May 12, 2020 By Allie Griffin
A rare and potentially deadly illness linked to the novel coronavirus has infected more than 50 children across the five boroughs.
Mayor Bill de Blasio today said that 52 children have confirmed cases of what doctors are calling “pediatric multi-system inflammatory syndrome” with 10 cases still being evaluated.
That’s up from 38 cases reported as of yesterday.
The numbers “continue to grow and that’s why we are really really concerned,” de Blasio said at a press briefing this morning.
“It’s sobering, it’s bluntly frightening,” he said.
The new cases run counter to the healthcare community’s previous belief that COVID-19 largely overlooks children.
Of 62 cases total, 25 children have tested positive for coronavirus and 22 have the virus antibodies.

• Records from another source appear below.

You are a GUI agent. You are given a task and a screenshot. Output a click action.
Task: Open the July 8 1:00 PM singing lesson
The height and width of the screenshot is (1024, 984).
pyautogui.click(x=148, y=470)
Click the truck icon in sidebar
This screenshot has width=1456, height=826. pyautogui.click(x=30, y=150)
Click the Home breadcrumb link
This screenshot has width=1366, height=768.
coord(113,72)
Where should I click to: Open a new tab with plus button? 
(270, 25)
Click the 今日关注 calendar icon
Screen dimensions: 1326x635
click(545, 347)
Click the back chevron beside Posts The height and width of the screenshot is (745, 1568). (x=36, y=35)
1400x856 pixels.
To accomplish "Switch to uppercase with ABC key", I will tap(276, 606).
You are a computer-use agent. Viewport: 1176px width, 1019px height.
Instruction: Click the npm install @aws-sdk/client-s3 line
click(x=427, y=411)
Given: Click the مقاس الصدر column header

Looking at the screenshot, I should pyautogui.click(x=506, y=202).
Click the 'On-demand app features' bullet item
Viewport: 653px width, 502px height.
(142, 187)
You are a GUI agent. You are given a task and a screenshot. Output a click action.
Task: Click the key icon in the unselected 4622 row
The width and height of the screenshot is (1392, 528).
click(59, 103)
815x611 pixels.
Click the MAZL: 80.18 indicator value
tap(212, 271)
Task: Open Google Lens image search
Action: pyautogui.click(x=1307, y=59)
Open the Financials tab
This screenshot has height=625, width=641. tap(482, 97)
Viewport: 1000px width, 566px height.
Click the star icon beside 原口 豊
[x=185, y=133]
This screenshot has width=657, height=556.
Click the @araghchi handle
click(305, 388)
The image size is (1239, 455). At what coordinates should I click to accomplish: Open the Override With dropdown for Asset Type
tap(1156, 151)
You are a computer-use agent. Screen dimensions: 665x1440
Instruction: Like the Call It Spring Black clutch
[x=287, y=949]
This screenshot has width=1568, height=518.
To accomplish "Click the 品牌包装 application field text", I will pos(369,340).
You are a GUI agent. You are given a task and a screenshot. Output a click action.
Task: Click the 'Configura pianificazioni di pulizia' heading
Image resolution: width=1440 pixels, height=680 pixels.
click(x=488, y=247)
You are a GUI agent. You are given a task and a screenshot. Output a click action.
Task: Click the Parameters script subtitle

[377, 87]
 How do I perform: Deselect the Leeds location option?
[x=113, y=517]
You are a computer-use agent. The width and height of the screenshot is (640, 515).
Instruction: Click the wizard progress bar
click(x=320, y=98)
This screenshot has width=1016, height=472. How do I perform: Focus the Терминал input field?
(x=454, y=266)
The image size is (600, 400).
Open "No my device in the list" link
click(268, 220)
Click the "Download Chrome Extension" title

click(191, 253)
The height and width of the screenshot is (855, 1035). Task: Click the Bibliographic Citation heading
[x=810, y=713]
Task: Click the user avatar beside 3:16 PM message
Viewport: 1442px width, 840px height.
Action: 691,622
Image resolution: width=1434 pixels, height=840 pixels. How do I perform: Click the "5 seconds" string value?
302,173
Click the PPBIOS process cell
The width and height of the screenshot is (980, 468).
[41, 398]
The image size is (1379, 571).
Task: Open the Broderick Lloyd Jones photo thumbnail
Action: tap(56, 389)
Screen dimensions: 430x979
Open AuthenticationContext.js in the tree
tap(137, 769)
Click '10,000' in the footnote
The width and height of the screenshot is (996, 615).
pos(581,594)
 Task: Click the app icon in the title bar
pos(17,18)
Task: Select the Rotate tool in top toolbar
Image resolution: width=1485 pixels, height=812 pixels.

The city didn’t provide details on the remaining 15 cases.
“This was not something that the healthcare community saw on their radar and then in the last week or two suddenly we’re seeing something that’s very troubling,” de Blasio said.
The syndrome is similar to toxic shock syndrome or Kawasaki disease, health experts say. It causes inflammation that can send the body into a state of shock and cause organ failure.
If left untreated the condition can permanently damage a child’s heart. One New York City child has died from the illness.
Symptoms of the syndrome include persistent fever, rash, abdominal pain and vomiting.
Early detection and treatment is key to aiding a child inflicted by the rare illness, health experts say.
“Early detection, early action makes all the difference here,” de Blasio said.
The City has put out a health alert to doctors and parents across the city warning them of the frightening illness.
“We’re combining the efforts of healthcare professionals all over New York City to understand what it is and how to deal with it in this context of the coronavirus,” the mayor said.